Aggregation to get events in timespan, plus the previous event

Heath_Volmer · February 16, 2023, 4:31pm

Hello. I have timeseries data as events coming in at random times. They are not ongoing metrics, but rather events. “This device went online.” “This device went offline.”

I need to report on the number of actual transitions within a time range. Because there are occasionally same-state events, for example two “went online” events in a row, I need to “seed” the data with the state previous to the time range. If I have one event in my time range, I need to compare it to the previous in order to determine if something actually changed.

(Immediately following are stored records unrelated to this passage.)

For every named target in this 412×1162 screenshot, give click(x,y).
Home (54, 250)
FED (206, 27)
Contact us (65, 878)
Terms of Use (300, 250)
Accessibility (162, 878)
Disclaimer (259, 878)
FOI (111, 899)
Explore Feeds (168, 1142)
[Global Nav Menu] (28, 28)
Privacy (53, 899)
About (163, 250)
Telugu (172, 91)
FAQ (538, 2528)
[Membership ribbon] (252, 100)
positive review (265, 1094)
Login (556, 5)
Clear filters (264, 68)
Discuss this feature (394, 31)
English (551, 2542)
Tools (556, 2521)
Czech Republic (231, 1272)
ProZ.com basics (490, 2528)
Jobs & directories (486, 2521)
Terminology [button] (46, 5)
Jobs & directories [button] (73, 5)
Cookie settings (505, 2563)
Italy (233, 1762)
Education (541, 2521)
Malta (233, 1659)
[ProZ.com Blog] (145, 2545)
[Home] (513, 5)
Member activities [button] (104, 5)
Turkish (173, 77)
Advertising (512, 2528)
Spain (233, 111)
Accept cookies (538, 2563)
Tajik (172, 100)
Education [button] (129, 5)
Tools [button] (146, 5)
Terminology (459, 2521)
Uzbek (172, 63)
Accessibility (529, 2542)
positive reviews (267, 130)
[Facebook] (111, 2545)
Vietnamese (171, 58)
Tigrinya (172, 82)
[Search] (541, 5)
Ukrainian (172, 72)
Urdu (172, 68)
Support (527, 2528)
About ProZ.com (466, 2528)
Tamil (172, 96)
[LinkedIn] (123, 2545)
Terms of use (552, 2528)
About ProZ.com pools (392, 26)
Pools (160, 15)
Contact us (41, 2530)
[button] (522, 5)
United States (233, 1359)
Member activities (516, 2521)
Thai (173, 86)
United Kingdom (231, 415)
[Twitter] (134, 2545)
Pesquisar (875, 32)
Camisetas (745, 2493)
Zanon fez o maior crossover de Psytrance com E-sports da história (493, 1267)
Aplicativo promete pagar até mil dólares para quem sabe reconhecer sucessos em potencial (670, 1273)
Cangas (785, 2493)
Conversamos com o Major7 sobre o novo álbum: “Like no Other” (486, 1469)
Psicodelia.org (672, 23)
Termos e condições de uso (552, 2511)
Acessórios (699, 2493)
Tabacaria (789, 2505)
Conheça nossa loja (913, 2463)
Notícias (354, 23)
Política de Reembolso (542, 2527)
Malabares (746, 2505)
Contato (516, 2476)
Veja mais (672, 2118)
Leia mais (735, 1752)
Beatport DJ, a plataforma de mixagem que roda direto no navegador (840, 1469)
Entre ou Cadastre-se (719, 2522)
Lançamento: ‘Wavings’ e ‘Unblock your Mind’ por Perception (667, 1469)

I already have aggregation stages that remove same-state events.

Is there a way to add “the latest, previous event” to the data in the pipeline without writing two queries? A $facet stage totally ruins performance.

For “previous”, I’m currently trying something like this in a separate query, but it’s very slow on the millions of records:

// Get the latest event before a given date
db.devicemetrics.aggregate([
  {
    $match: {
      'device.someMetadata': '70b28808-da2b-4623-ad83-6cba3b20b774',
      time: {
        $lt: ISODate('2023-01-18T07:00:00.000Z'),
      },
      someValue: { $ne: null },
    },
  },
  { $sort: { time: -1 } },
  {
    $group: {
      _id: '$device._id',
      lastEvent: { $first: '$$ROOT' },
    },
  },
  {
    $replaceRoot: { newRoot: '$lastEvent' },
  }
]);

steevej · February 17, 2023, 1:26pm

You could try a $lookup after the $group to locate the previous event. The $lookup will be using a $limit 1.

It is technically a separate query but it is done within the same database access and using the same index.

Heath_Volmer · February 17, 2023, 3:04pm

Thanks! That is actually what I wound up doing yesterday! It is very slow on a large set of events.

What I’m going to do is modify how the incoming events are stored, looking up previous when a new event comes in and ignore repeated non-changing states. Then I no longer need to get the previous event to determine when something actually changed at the start of my range and things are substantially faster.